Les Burundais ont répondu très favorablement au Collectif contre la vie chère qui a appelé, ce lundi 20 août, à boycotter, pendant deux jours, la bière et autres boissons produites par la Brasserie et limonaderie du Burundi (Brarudi).
22-08-2012
Les Burundais ont répondu très favorablement au Collectif contre la vie chère qui a appelé, ce lundi 20 août, à boycotter, pendant deux jours, la bière et autres boissons produites par la Brasserie et limonaderie du Burundi (Brarudi). Le collectif veut ainsi protester contre une augmentation des taxes sur ces produits qui a également entraîné une hausse du prix des denrées de première nécessité. Ce lundi, à Bujumbura, les Burundais on largement boycotté la bière nationale. 

Certains ont renoncé à boire de la bière ; ceux qui ont tenu malgré tout à en boire l’ont fait mais en commandant des bières importées. Dans les deux cas, l’appel du Collectif a été respecté : pas question de boire les bières fabriquées au pays par la Brarudi. C’est le constat établi, en fin de journée, par le correspondant de RFI à Bujumbura, Esdras Ndikumana. 

Depuis la fin juillet, la Brarudi - l’entreprise qui détient le quasi-monopole de la production de bière dans le pays - a augmenté le prix de ses bières et autres boissons gazeuses de 10 à 15 %. Une décision que la société a justifiée en expliquant qu’elle ne faisait que répercuter une augmentation, des taxes perçues, par le gouvernement, sur ces mêmes produits. 

De son côté, officiellement, le gouvernement burundais a augmenté les taxes sur ces boissons pour compenser un manque à gagner de 11 milliards de francs burundais (environ 6 millions d’euros) suite à une diminution des taxes, cette fois-ci sur les produits vivriers de première nécessité, appliquée au mois de mai dernier. 

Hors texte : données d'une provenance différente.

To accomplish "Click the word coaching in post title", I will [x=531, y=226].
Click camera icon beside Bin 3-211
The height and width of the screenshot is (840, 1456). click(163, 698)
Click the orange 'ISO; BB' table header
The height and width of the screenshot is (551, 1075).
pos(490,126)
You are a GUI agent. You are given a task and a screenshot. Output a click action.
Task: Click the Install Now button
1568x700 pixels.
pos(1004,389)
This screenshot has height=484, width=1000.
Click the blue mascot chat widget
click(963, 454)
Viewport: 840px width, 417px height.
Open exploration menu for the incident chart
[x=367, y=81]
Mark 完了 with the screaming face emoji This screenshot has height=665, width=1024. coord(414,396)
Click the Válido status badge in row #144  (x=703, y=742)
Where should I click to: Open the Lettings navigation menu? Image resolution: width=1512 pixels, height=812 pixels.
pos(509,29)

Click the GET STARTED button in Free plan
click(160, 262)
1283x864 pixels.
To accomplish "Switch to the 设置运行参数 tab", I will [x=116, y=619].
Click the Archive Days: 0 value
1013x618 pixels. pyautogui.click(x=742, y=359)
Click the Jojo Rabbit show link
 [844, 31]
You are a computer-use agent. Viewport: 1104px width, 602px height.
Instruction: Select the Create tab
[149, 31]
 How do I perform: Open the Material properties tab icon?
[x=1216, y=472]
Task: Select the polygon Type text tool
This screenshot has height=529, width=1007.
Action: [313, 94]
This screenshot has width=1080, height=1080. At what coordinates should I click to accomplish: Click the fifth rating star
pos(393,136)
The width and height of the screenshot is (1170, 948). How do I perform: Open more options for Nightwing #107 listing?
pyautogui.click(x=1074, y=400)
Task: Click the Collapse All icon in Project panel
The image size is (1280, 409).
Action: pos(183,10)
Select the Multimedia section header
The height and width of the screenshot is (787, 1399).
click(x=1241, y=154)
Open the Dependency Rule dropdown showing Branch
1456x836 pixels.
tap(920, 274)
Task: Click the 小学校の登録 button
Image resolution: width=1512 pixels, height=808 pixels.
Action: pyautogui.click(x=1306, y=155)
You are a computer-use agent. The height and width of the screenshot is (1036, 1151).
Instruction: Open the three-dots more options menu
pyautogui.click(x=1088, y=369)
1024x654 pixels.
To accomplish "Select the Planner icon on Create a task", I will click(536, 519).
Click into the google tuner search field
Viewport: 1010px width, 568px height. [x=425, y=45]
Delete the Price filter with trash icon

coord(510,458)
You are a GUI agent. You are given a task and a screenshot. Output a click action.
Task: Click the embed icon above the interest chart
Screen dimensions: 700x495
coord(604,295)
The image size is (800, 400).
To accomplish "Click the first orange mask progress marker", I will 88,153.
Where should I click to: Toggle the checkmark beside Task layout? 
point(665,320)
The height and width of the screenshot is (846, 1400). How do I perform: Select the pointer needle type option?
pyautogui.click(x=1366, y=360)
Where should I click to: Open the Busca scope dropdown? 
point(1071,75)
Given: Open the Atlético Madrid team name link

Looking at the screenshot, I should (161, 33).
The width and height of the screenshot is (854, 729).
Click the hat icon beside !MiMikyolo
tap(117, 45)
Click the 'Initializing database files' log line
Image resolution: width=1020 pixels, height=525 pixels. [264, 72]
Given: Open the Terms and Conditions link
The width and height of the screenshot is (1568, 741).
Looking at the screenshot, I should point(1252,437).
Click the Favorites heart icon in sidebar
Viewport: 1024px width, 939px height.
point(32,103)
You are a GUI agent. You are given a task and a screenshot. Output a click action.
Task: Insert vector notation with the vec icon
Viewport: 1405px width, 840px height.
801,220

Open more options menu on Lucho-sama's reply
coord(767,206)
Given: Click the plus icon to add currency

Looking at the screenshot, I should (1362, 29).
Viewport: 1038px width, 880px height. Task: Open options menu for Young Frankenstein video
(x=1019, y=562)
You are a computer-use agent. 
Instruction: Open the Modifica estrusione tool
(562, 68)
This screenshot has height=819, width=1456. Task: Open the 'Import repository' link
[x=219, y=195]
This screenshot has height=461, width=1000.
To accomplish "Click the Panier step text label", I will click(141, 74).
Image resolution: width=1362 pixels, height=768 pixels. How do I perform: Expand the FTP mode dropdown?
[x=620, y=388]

Au Burundi, le prix de la bière est souvent considéré comme un prix de référence et il conditionne, par conséquent, le prix des autres produits. 

Joint par RFI, Noël Nkurunziza, le président de l’Association des consommateurs du Burundi (Abuco), précise qu’il s’agit d’une pratique qui est entrée dans les habitudes des Burundais.